- Aim 1 -
List the email addresses in the Cc line of the mailing-list message.
- Aim 2 -
Return every line of the records below that contains the string "click". Case counts.

- Passage provided -
━━━━━━━━━━━━━━━━━━━━━━━━━━━━━━
To: julian@whistle.com (Julian Elischer)
Date: Wed, 13 Aug 1997 12:04:39 +0930 (CST)
Cc: msmith@atrad.adelaide.edu.au, julian@FreeBSD.ORG, hackers@FreeBSD.ORG
X-Mailer: ELM [version 2.4ME+ PL28 (25)]
MIME-Version: 1.0
Content-Type: text/plain; charset=US-ASCII
Content-Transfer-Encoding: 7bit
Sender: owner-freebsd-hackers@FreeBSD.ORG
X-Loop: FreeBSD.org
Precedence: bulk

Julian Elischer stands accused of saying:
> Michael Smith wrote:
> > 
> > Julian Elischer stands accused of saying:
> > >
> > > We have several hundred Bsd machines here.. we see this one enough for
> > > me to recognise it..
> > >
> > > the plot thickens..
> > > I have discovered the following:
> > > 1/ the code that crashes:
> > >   scanning the queues in swithc:
> > 
> > This looks a lot like the sort of crazy stuff I was seeing when I was
> > doing Verboten things inside a 'fast' ISA interrupt handler.  Do you have
> > RI_FAST set for any of your drivers, particularly ones that you've written
> > yourself?
> > 
> > You could try ripping RI_FAST out ouf _all_ of the handlers you're using
> > to start with and see if this cures things.
> > 
> > > code examinations will follow with more info..
> > > if this strikes anyone as familiar, do chime in!
> > 
> > Frighteningly.  It took us the best part of a year just to get a stack
> > trace that actually hinted at the problem.
━━━━━━━━━━━━━━━━━━━━━━━━━━━━━━
- Material for this task -
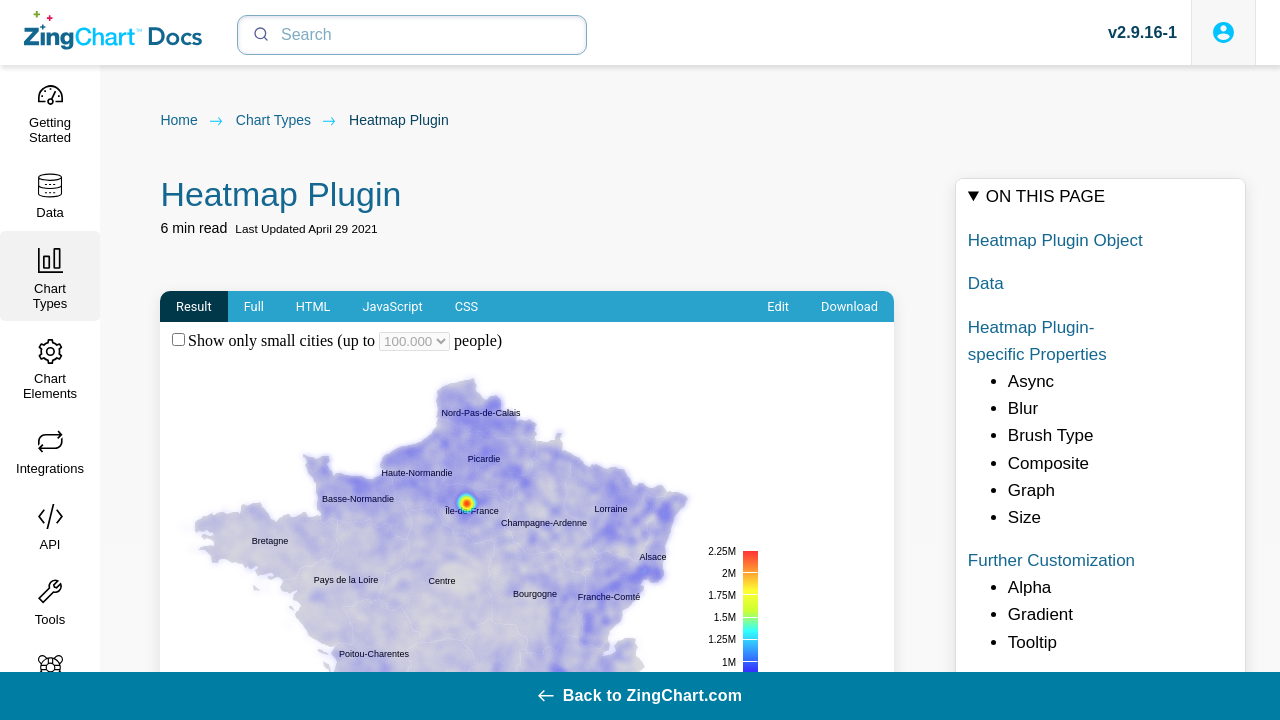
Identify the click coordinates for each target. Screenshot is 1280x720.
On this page (1045, 196)
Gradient (1040, 615)
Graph (1031, 490)
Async (1031, 381)
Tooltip (1032, 642)
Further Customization (1051, 560)
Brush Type (1051, 435)
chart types (286, 121)
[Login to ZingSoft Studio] (1223, 32)
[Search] (412, 35)
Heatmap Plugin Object (1055, 240)
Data (986, 283)
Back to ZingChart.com (640, 695)
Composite (1048, 463)
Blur (1023, 408)
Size (1024, 517)
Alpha (1029, 587)
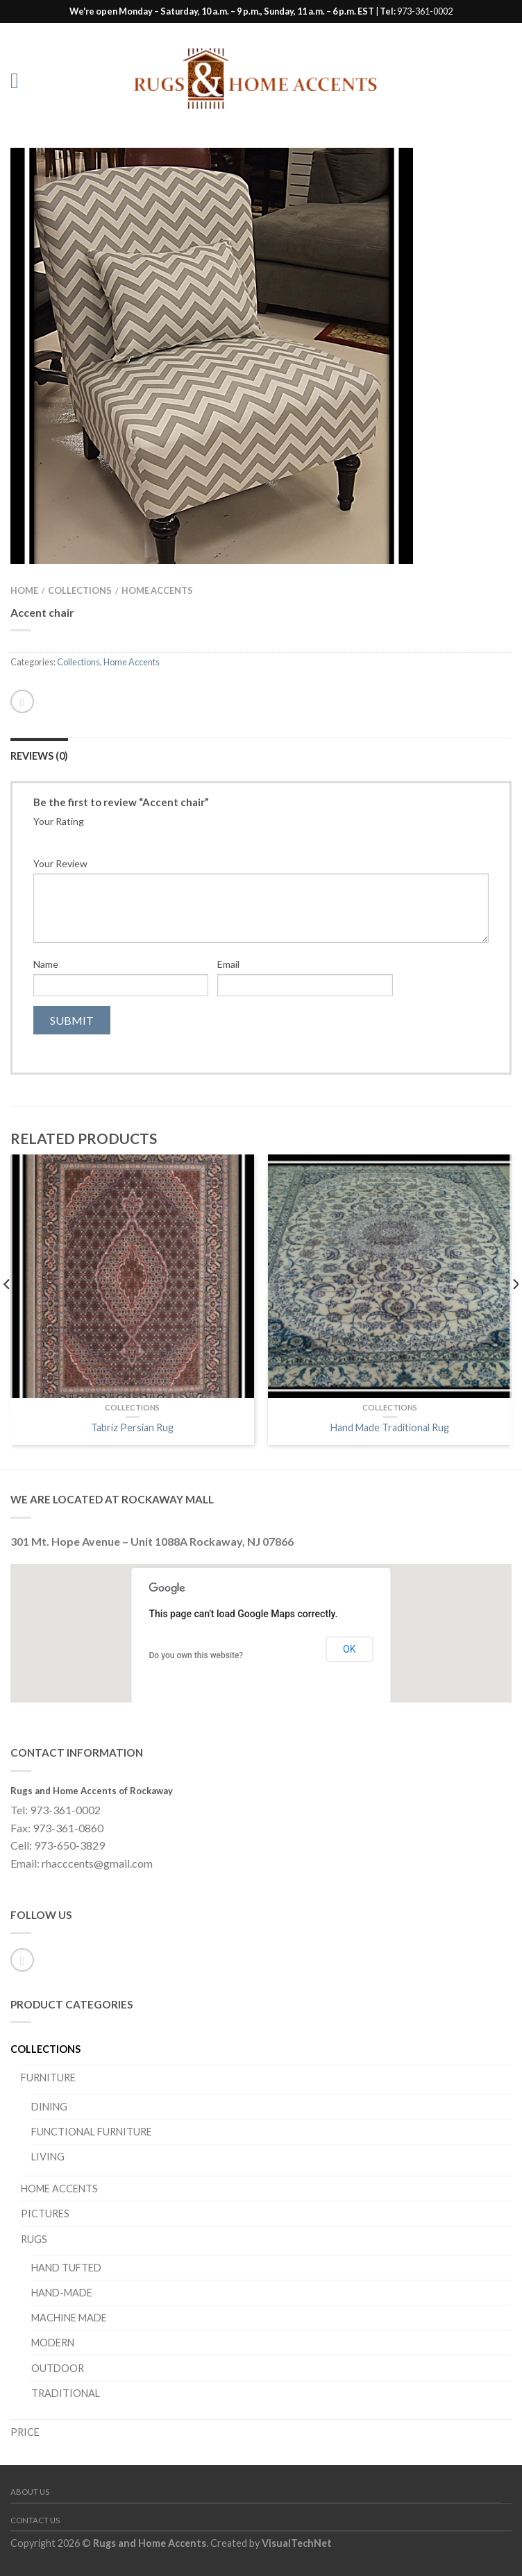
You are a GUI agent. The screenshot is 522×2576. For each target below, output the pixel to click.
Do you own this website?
━━━━━━━━━━━━━━━━━━━━━━━━━━━━━━
- Reply 1 -
msmith@atrad.adelaide.edu.au
julian@FreeBSD.ORG
hackers@FreeBSD.ORG

- Reply 2 -
Identify the click coordinates for each target. Screenshot is 1280x720.
You are a GUI agent. The screenshot is 522×2576. For each target below, output the pixel to click.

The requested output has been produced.